U.S. Treasury yields were holding their ground on early Tuesday’s trade before congressional testimony from Federal Reserve Chairman Jerome Powell, where he may remark on the precipitous bond-market selloff over the past few weeks.

What are Treasurys doing?

The 10-year Treasury note yield

was steady at 1.369%, while the 2-year note rate

was flat at 0.115%. The 30-year bond yield

gained 1.5 basis points to 2.194%.

Bond prices move inversely to yields.

What’s driving Treasurys?

Bond markets are eagerly awaiting testimony from Fed Chairman Jerome Powell as he faces Congress on Tuesday. Investors are hoping to see if Powell will try to decelerate the recent rise in long-term Treasury yields, and are looking to glean details on what circumstances would lead the central bank to taper its asset purchases.

Budding inflation and growth expectations driven by falling COVID-19 case counts, vaccine rollouts and anticipation of another fiscal relief program are expected to test the limits of the Fed’s new inflation framework.

See: Climbing bond yields globally put central banks ‘in a bind,’ warns economist

Under the strategy, the Fed would allow inflation to maintain a sustained overshoot of its inflation target before pulling back on its supportive policies.

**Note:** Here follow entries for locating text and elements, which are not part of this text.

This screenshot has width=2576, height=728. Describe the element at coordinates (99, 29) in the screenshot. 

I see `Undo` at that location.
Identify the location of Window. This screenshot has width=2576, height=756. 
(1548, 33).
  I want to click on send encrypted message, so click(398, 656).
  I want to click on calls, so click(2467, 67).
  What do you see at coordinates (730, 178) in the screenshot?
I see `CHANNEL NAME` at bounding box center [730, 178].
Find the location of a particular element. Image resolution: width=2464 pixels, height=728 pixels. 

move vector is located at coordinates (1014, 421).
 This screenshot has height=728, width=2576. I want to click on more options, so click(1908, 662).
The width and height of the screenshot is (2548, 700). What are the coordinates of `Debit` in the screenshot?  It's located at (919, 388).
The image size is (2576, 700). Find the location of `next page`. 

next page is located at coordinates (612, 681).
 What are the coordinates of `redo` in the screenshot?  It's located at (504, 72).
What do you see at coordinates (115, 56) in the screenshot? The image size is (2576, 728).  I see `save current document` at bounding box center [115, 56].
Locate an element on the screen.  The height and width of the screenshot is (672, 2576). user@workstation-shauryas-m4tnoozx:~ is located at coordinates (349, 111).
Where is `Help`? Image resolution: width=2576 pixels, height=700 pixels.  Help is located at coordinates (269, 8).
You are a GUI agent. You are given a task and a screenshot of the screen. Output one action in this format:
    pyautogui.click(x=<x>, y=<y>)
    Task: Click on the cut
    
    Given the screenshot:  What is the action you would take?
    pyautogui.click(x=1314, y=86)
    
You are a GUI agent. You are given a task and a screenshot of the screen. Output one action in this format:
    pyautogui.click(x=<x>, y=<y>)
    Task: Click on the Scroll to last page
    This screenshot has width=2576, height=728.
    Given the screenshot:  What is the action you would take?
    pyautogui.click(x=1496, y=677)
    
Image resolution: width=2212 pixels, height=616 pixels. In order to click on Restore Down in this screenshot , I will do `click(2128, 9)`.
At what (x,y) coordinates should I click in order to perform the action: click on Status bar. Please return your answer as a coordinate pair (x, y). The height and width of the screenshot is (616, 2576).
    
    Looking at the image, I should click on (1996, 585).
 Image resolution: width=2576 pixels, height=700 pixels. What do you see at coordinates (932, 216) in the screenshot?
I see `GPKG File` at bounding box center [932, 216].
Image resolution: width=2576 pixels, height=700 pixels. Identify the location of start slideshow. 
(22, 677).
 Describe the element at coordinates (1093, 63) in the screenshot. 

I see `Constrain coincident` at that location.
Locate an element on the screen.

In U.S. economic data, a gauge of consumer confidence for February is due at 10 a.m. ET.

Also having the potential to influence trading, the Treasury Department will sell $60 billion of 2-year notes in the afternoon.

What did market participants say?

“There are ‘credibility issues’ building for the Powell-led FOMC, as a number of matters point to the Committee being ‘far behind the curve’ of actual developments in the economy and likely upon policy,” said John Herrmann, director of rates strategy at MUFG.